(Beginning of Source passage)

This did not make it to the list yesterday.

-----Original Message-----
From: Hallam-Baker, Phillip 
Sent: Thursday, July 08, 2004 11:38 AM
To: 'IETF MARID WG'
Subject: Comments on draft-ietf-marid-core-01.txt


Some comments on the draft:

1) Section 5.

The scope here is outgoing email policy, identified by <ep><out>. Since we
have a 500 byte limit we are working inside and since outgoing and incomming
policies will always be used in separate operation I suggest that we
recognize this at the selector prefix level:

        _out._ep.       - For outgoing email policy
        _in._ep - For incomming policy

I think that incomming policy will be very useful when domains are
communicating information like 'I process MARID records' or 'I accept S/MIME
& PGP signed email'.

Arguably such information could be exchanged inband in SMTP, but this is not
guaranteed to be possible.


Section 5.2

Are these macro expansions really necessary? Would it be possible to
eliminate them entirely or if some form of indirection is needed could we
simply define an element for that purpose.

I am unconvinced by the claims that MARID could be used for DDoS purposes,
but there are certainly lots of moving parts here. 

Regardless, I am unable to parse the explanation of the macro functions:


      l = local-part passed to the client authorization function.
      s = Same as "%{l}(_at_)%{o}".
      o = original domain passed to the client authorization function.

(End of Source passage)
(Beginning of Source information)

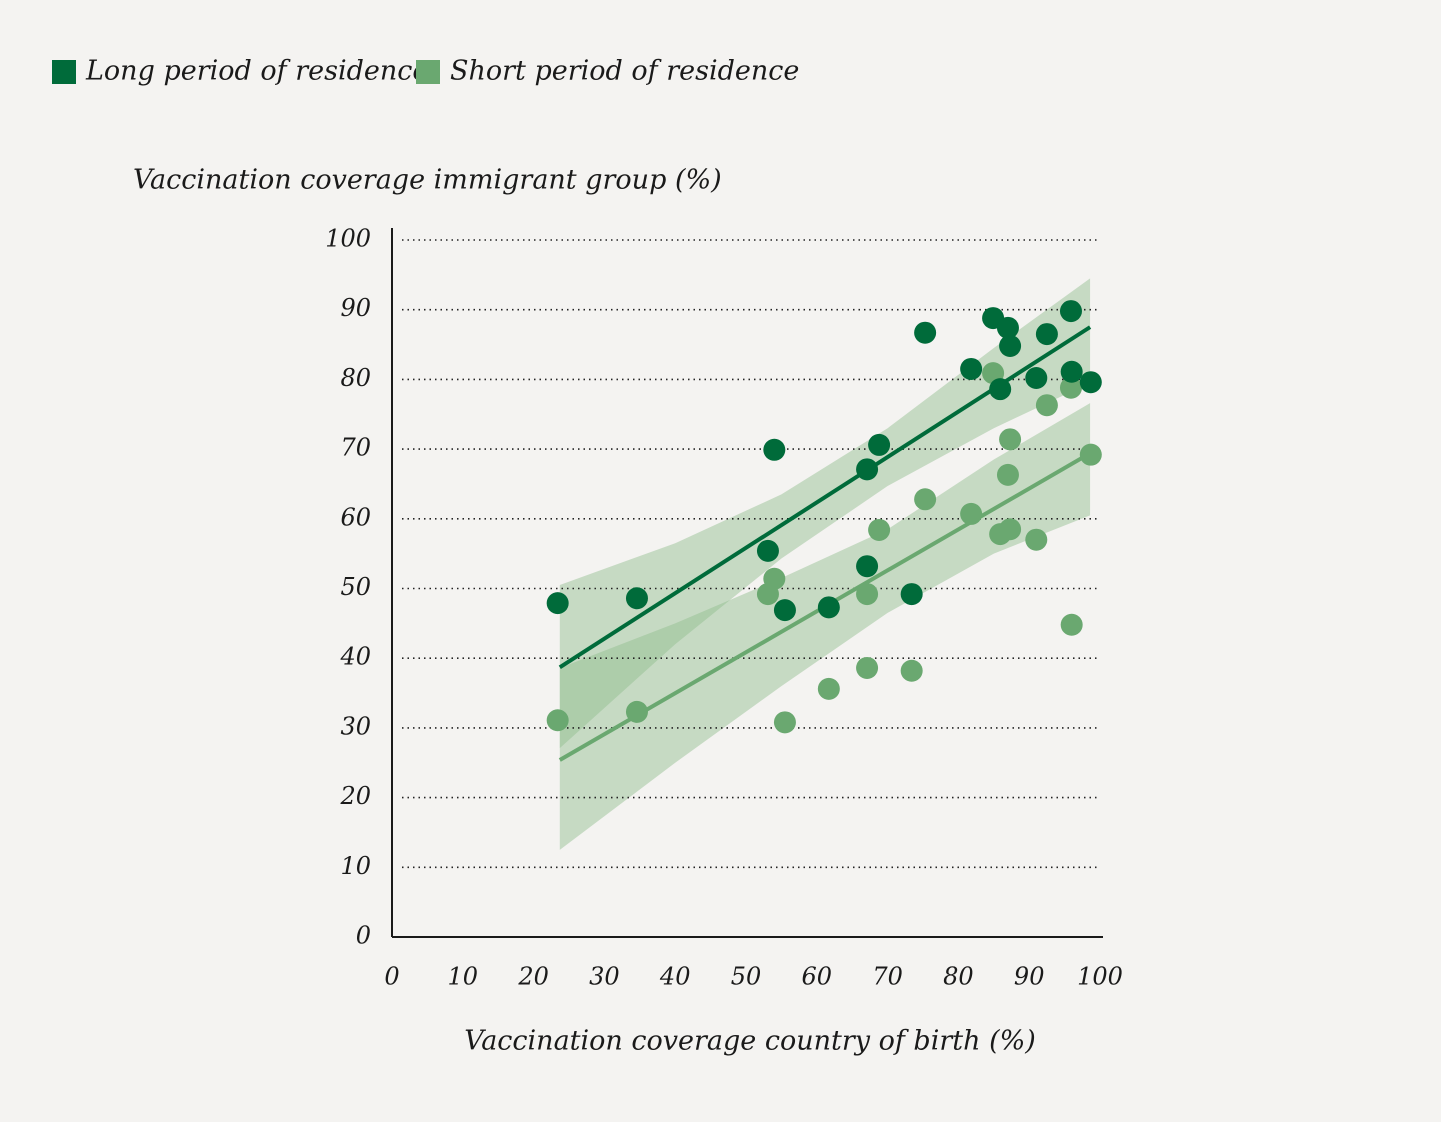 Image resolution: width=1441 pixels, height=1122 pixels. What do you see at coordinates (356, 726) in the screenshot?
I see `y-tick-label: 30` at bounding box center [356, 726].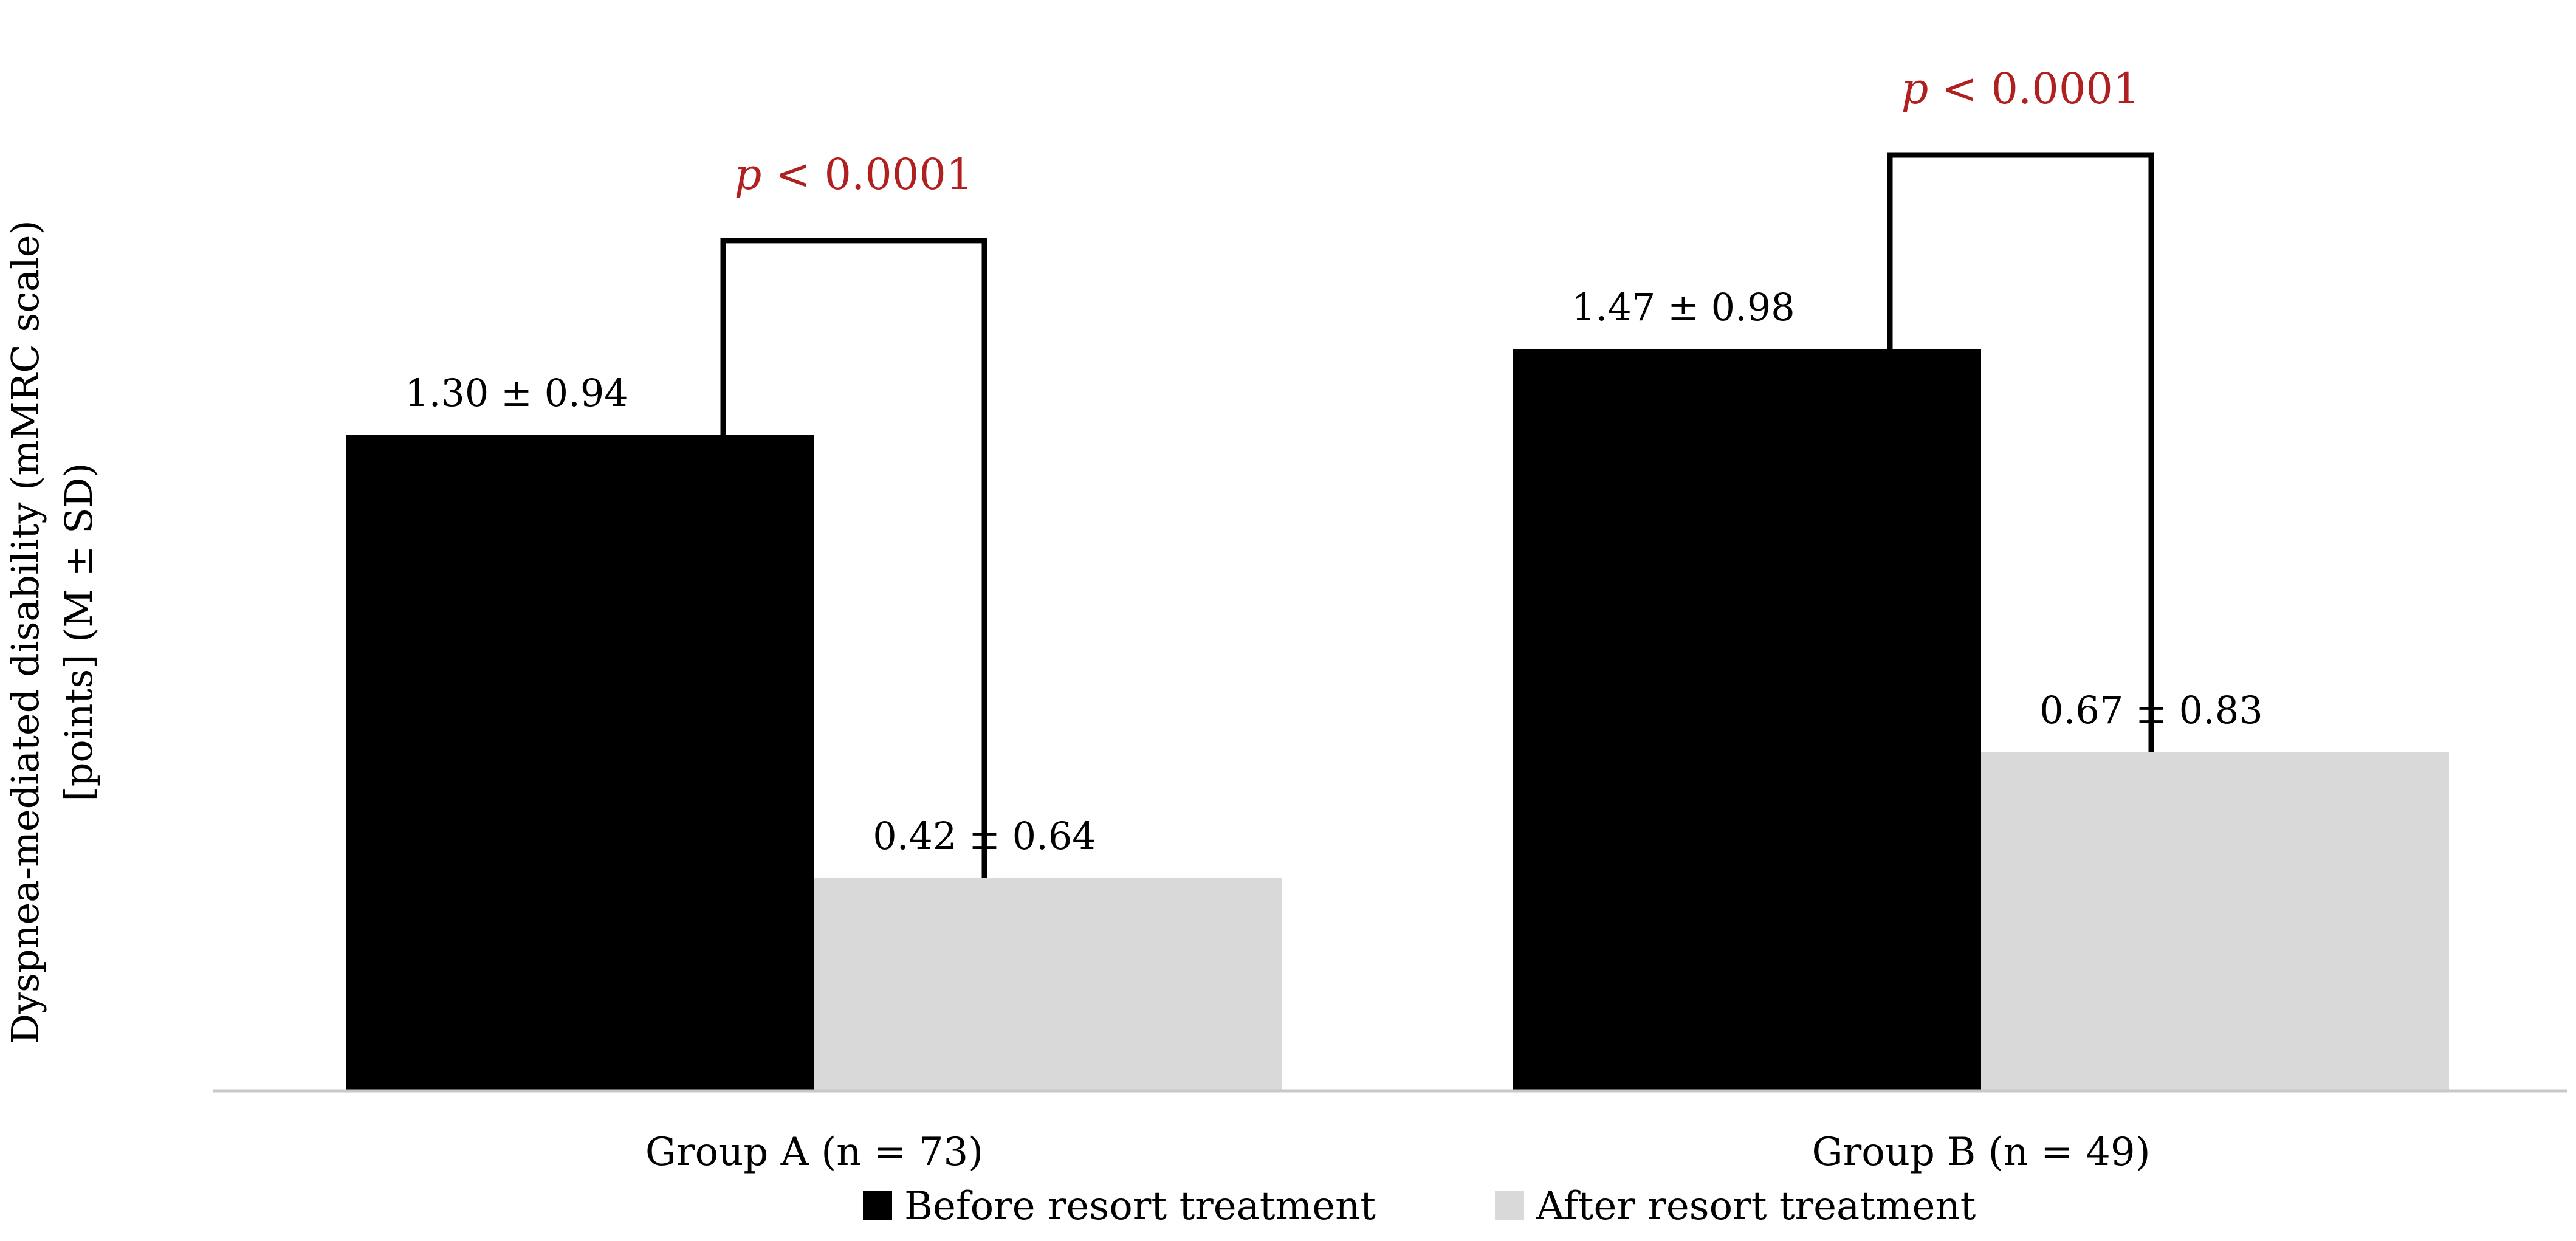 The height and width of the screenshot is (1241, 2576). What do you see at coordinates (516, 393) in the screenshot?
I see `data-label: 1.30 ± 0.94` at bounding box center [516, 393].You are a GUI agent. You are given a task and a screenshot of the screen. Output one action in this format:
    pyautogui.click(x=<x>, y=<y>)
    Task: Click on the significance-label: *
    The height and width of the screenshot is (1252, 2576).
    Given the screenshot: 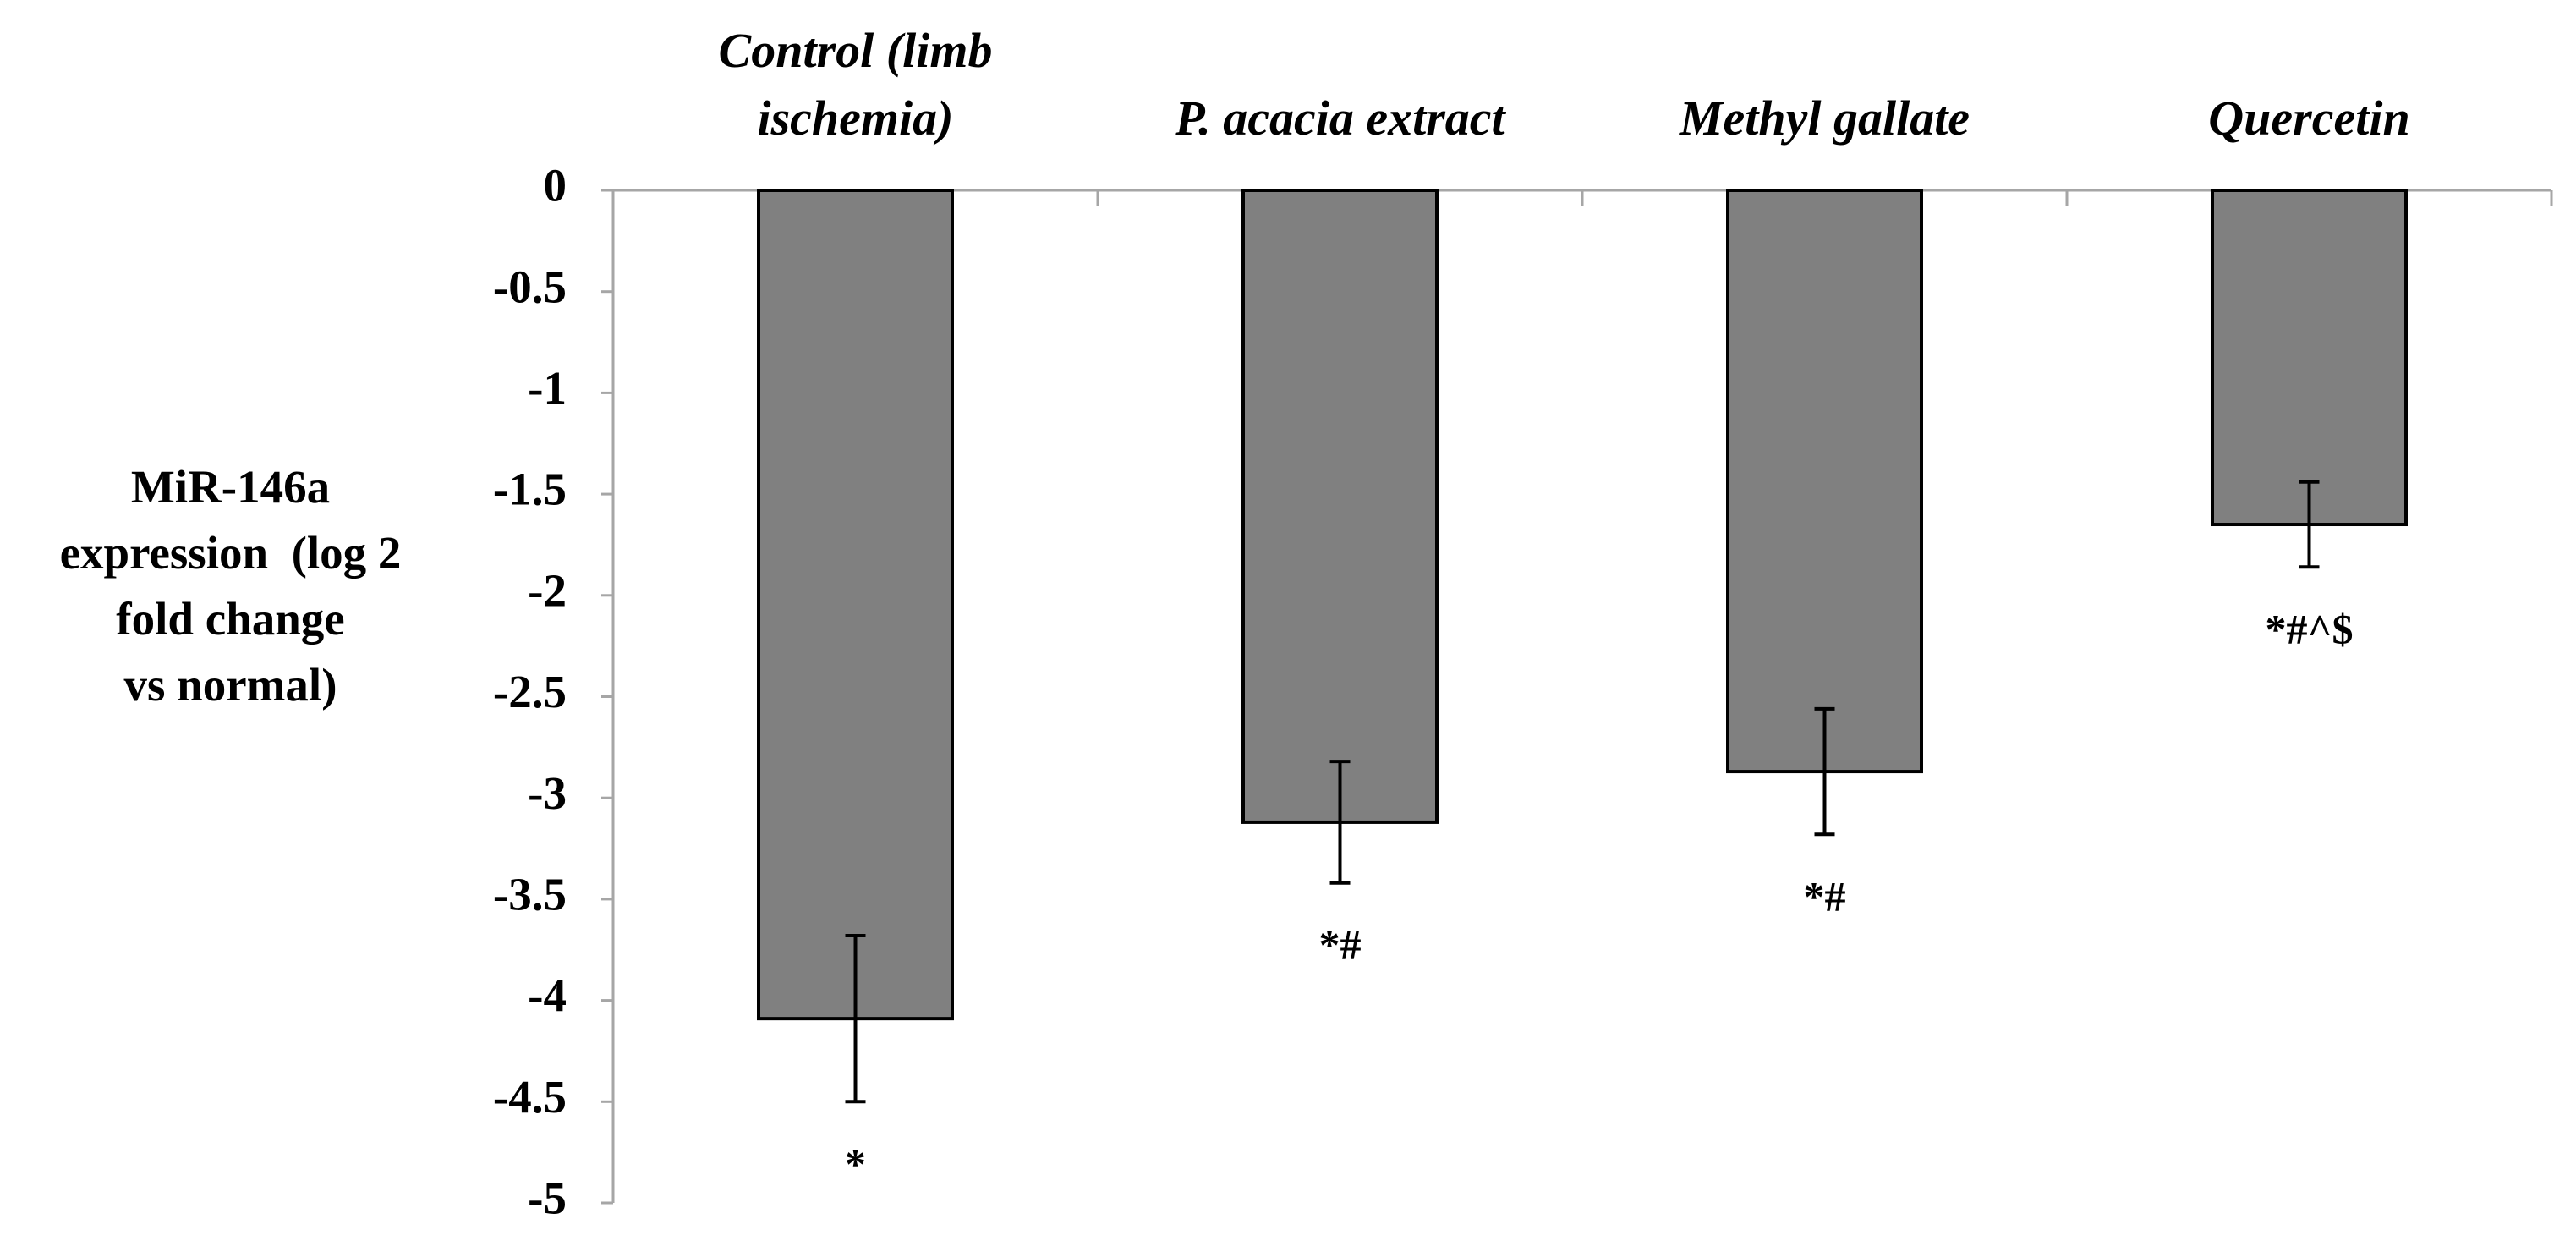 What is the action you would take?
    pyautogui.click(x=856, y=1163)
    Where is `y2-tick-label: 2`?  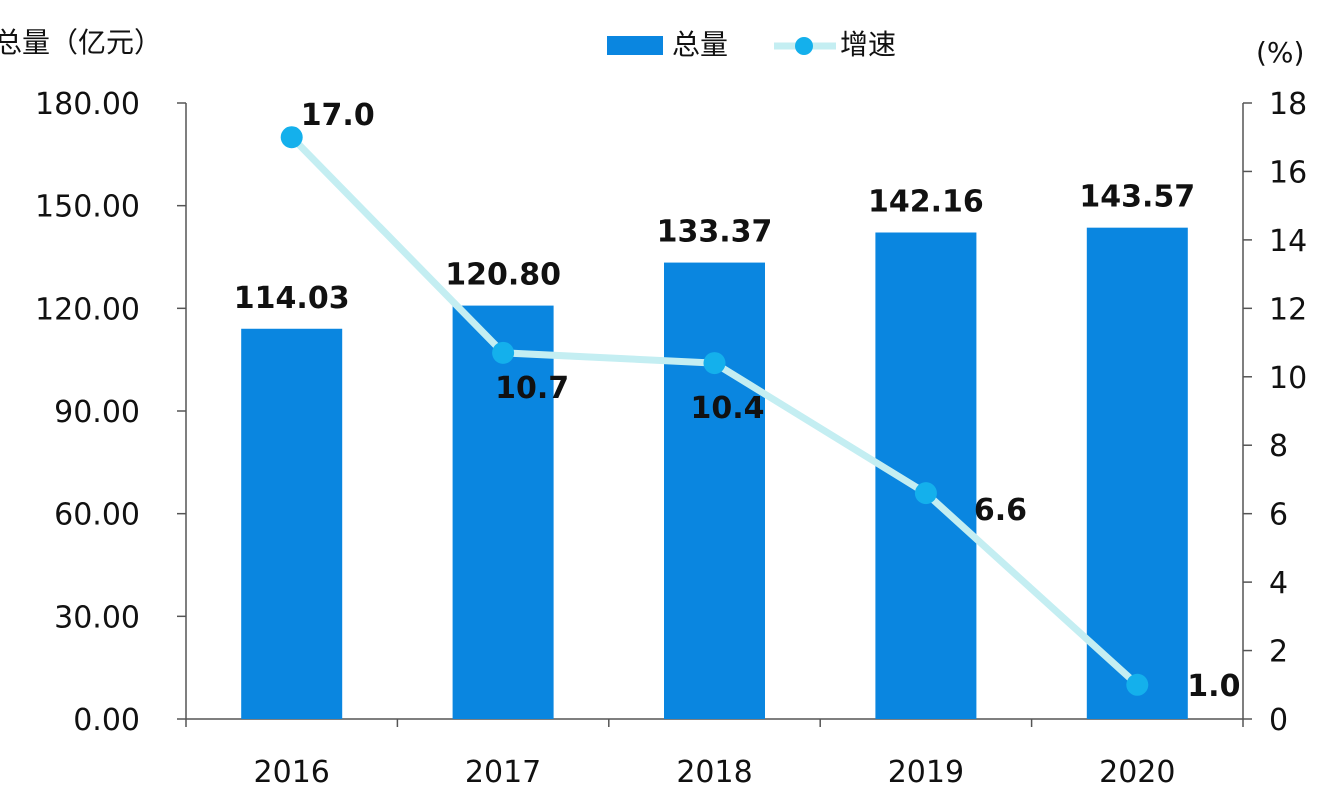 y2-tick-label: 2 is located at coordinates (1278, 652).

(End of Source information)

● **Problem to solve**
Carry on the email of comments on the MARID core draft, starting right after the last line shown above.

● **Answer below**
      d = current domain passed to the client authorization function.
      i = SMTP client IP (nibble format when an IPv6 address).
      p = SMTP client domain name
      v = client IP version string: "in-addr" for ipv4 or "ip6" for ipv6
      r = domain name of the SMTP server.

local part OF WHAT? 
If s is the same as "%{l}(_at_)%{o}" then why duplicate it?

I find it very hard to work out precisely what the terms original and
current mean in this context. 

I really cannot see a justification for all this mechanism unless the idea
here is that the spec is going to somehow conform to legacy data sources
such as blacklists. That does not make a lot of sense to me since a
blacklist is accreditation data which by definition comes from a third party
and cannot therefore be interpreted without reference to the reputation of
the acreditation provider. If the receiver is tracking said reputation it
makes best sense for the receiver to also track the correct way to extract
the data from the service.


I would like to see some use cases to motivate this whole section. My strong
beleif is that it is possible to address this issue using elements such as
<username-include> and <ip-include> for include:%{l}.domain and
include:%{i}.domain and meet all the interesting use cases.

This approach would allow the spec to be further constrained so that a
factored record of this type cannot itself reference a factored record. This
ensures that the type of DoS attack hypothesized is completely eliminated.
There are at most two branches in the tree and only one branch is to be
followed.


Removing the macro expansions limits flexibility on the part of
administrators in the way that they format their data. This is usually a
good thing. Give two ways to express the same data that offer no advantage
and you create two code paths that have to be maintained, more importantly
you have two un-fun legacy protocol issues down the road.

The restricted examples given are still sufficient to allow support of use
cases such as delegating particular usernames to a specific email provider.
They can use a <username-include> to break up the record and
service(_at_)anybank(_dot_)com can point to a record at constant contact.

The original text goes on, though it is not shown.